» TASK:
Below this line are records; write out exactly the lines from the one containing "Task: Switch to the View ribbon tab" through the one containing "Filter by 모델/아키텍처 category", with the pictures left out.

··· EXERCISE MATERIAL ···

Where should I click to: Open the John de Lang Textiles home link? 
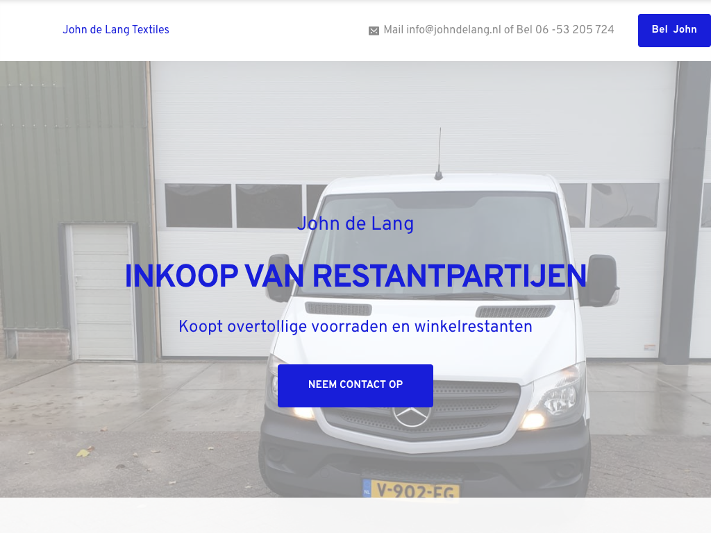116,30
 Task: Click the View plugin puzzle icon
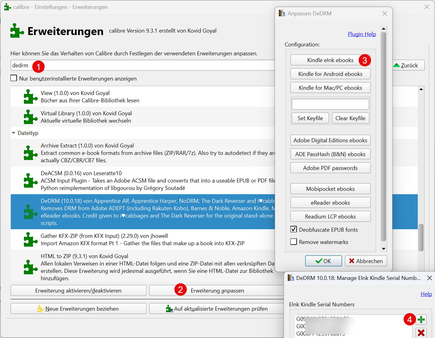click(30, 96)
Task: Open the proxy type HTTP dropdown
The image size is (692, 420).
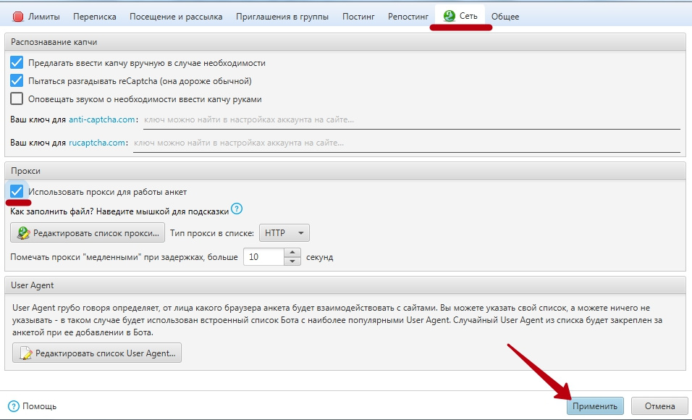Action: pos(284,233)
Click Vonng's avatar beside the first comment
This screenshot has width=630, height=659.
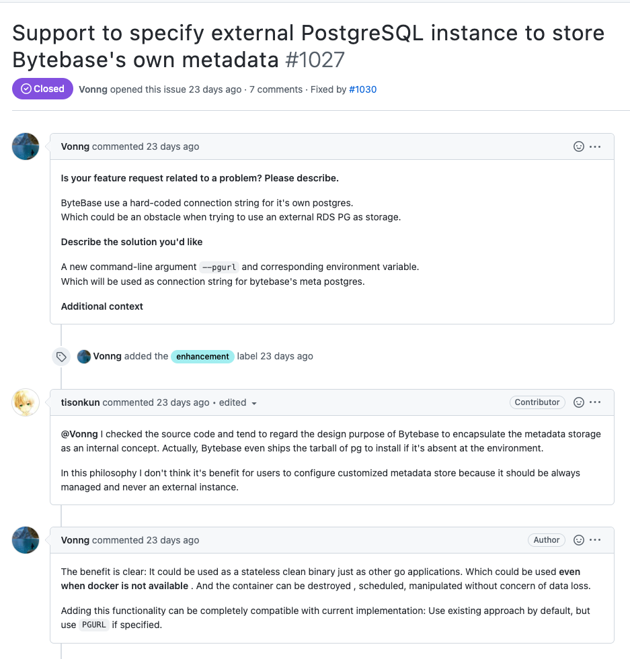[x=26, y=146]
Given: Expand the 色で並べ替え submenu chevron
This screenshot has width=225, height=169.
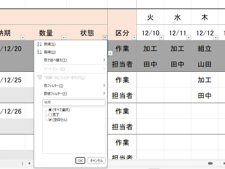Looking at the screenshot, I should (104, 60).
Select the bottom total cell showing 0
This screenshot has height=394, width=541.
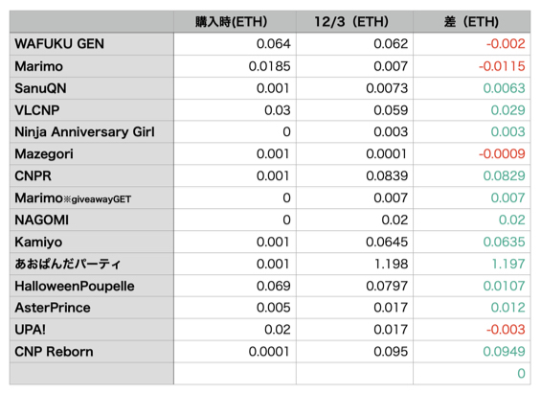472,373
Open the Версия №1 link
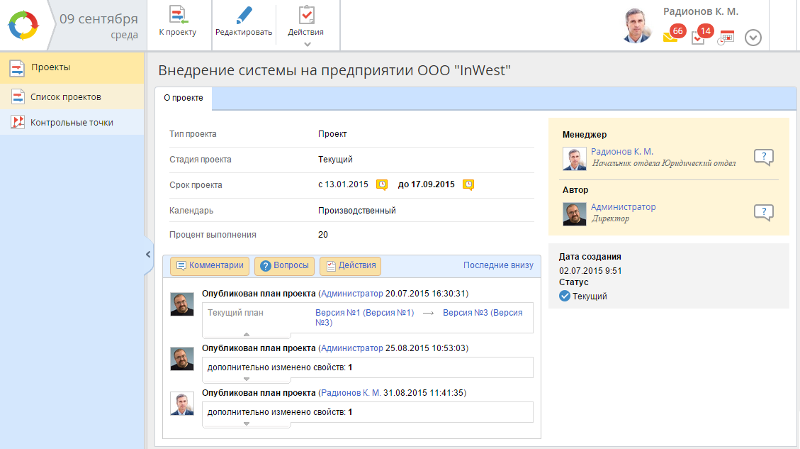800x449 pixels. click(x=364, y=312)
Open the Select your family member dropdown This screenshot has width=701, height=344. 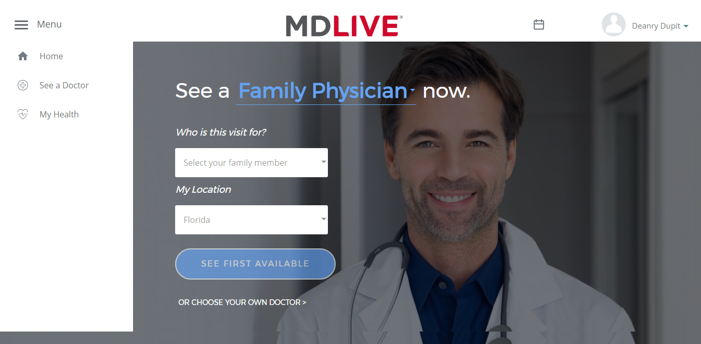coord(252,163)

···
··· EXERCISE MATERIAL ···

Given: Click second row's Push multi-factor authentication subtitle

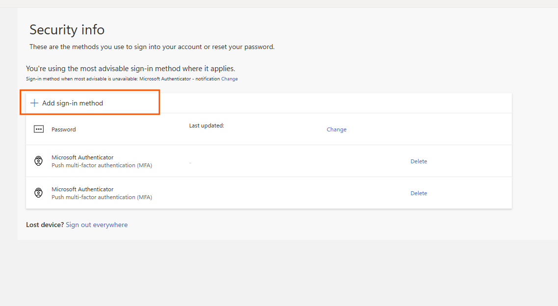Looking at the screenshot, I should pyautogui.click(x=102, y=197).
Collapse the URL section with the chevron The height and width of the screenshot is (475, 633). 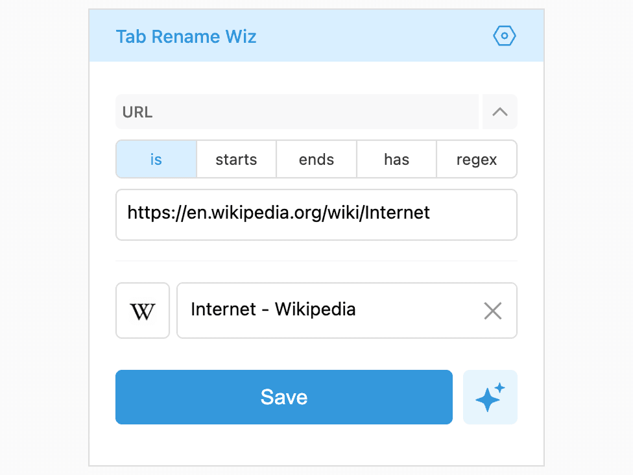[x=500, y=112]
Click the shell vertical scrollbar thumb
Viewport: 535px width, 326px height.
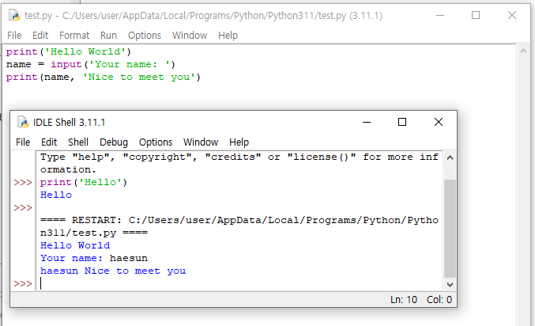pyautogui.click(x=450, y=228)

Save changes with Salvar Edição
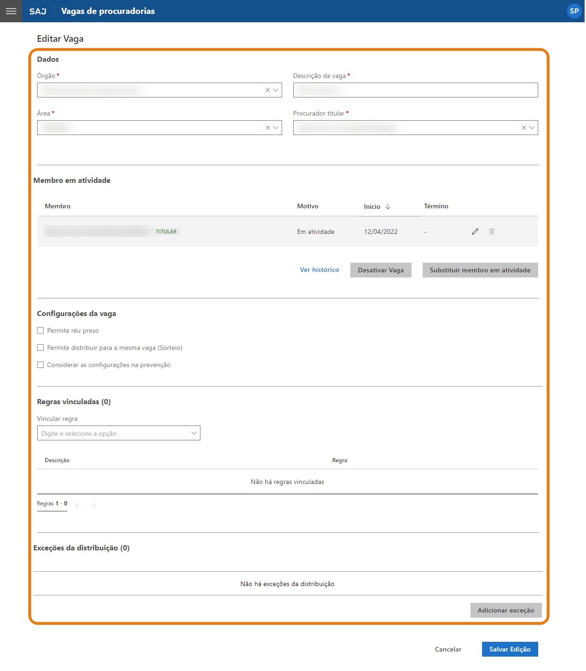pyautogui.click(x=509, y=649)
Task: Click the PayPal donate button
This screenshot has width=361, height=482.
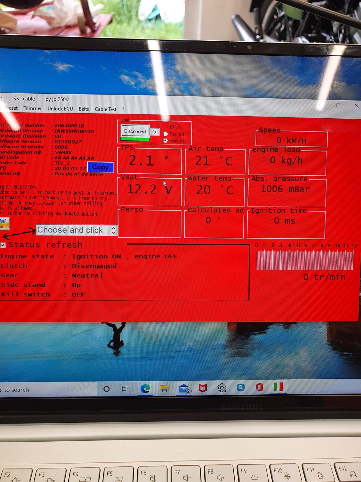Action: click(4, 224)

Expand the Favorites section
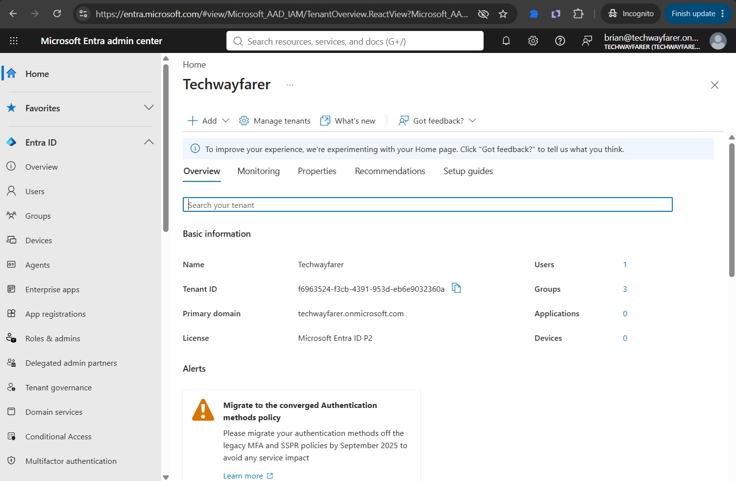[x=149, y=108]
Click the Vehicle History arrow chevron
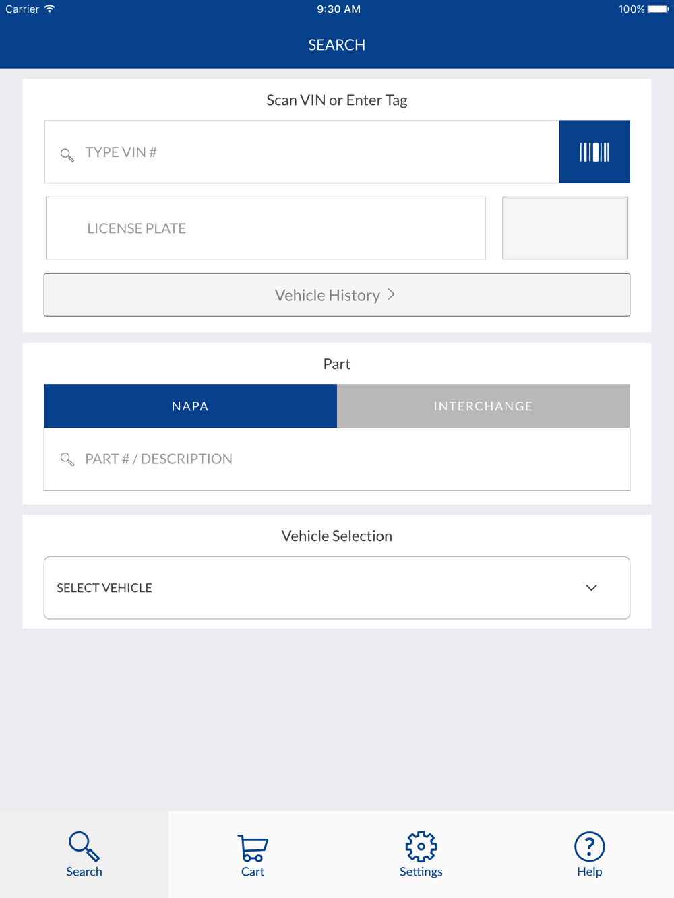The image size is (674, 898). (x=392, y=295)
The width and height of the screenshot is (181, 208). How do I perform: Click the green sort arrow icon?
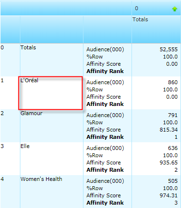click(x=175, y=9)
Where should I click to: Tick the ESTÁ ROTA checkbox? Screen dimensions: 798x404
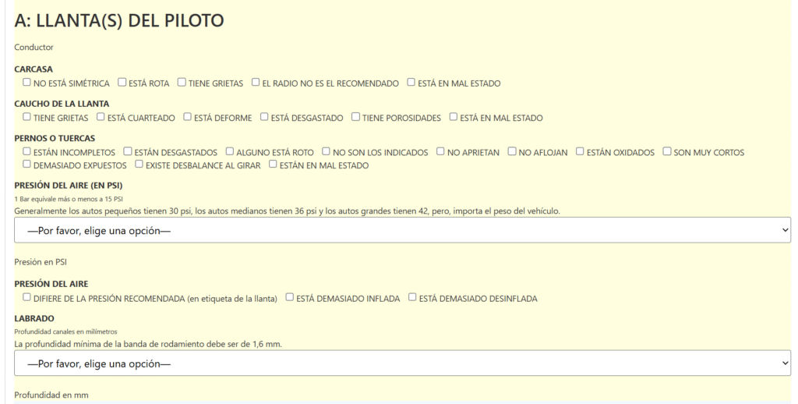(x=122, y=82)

···
··· EXERCISE MATERIAL ···

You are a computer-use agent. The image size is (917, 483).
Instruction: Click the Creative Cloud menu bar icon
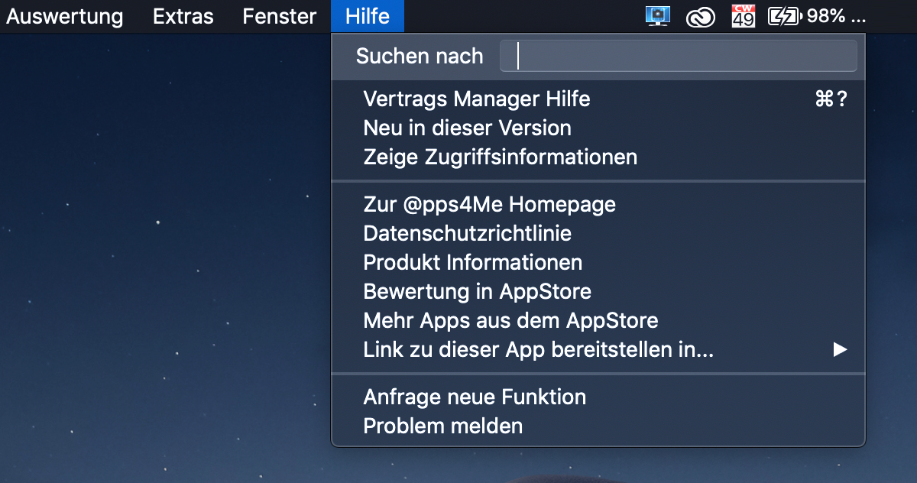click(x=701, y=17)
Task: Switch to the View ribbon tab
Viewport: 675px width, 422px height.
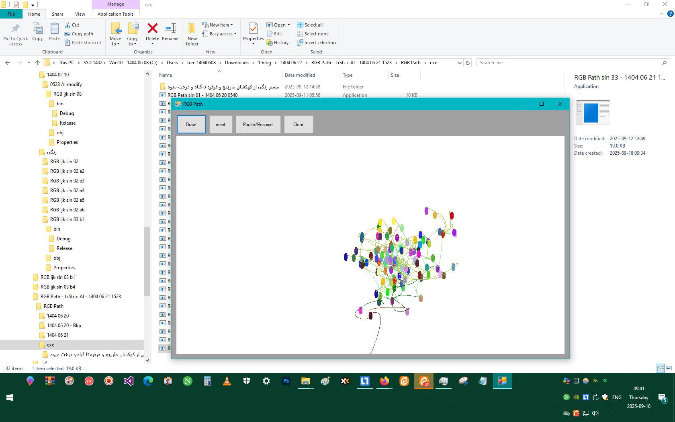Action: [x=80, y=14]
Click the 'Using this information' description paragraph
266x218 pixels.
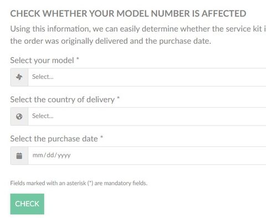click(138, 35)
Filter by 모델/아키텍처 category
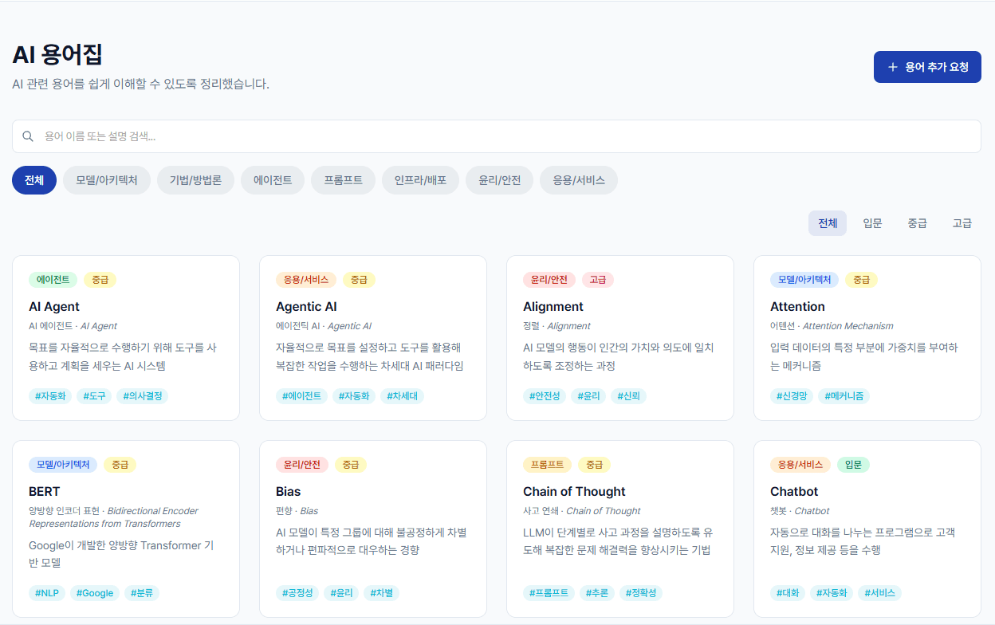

···

» TASK ANSWER:
Task: Switch to the View ribbon tab
Viewport: 675px width, 422px height.
Action: [x=80, y=14]
Click the 'Using this information' description paragraph
266x218 pixels.
click(138, 35)
Filter by 모델/아키텍처 category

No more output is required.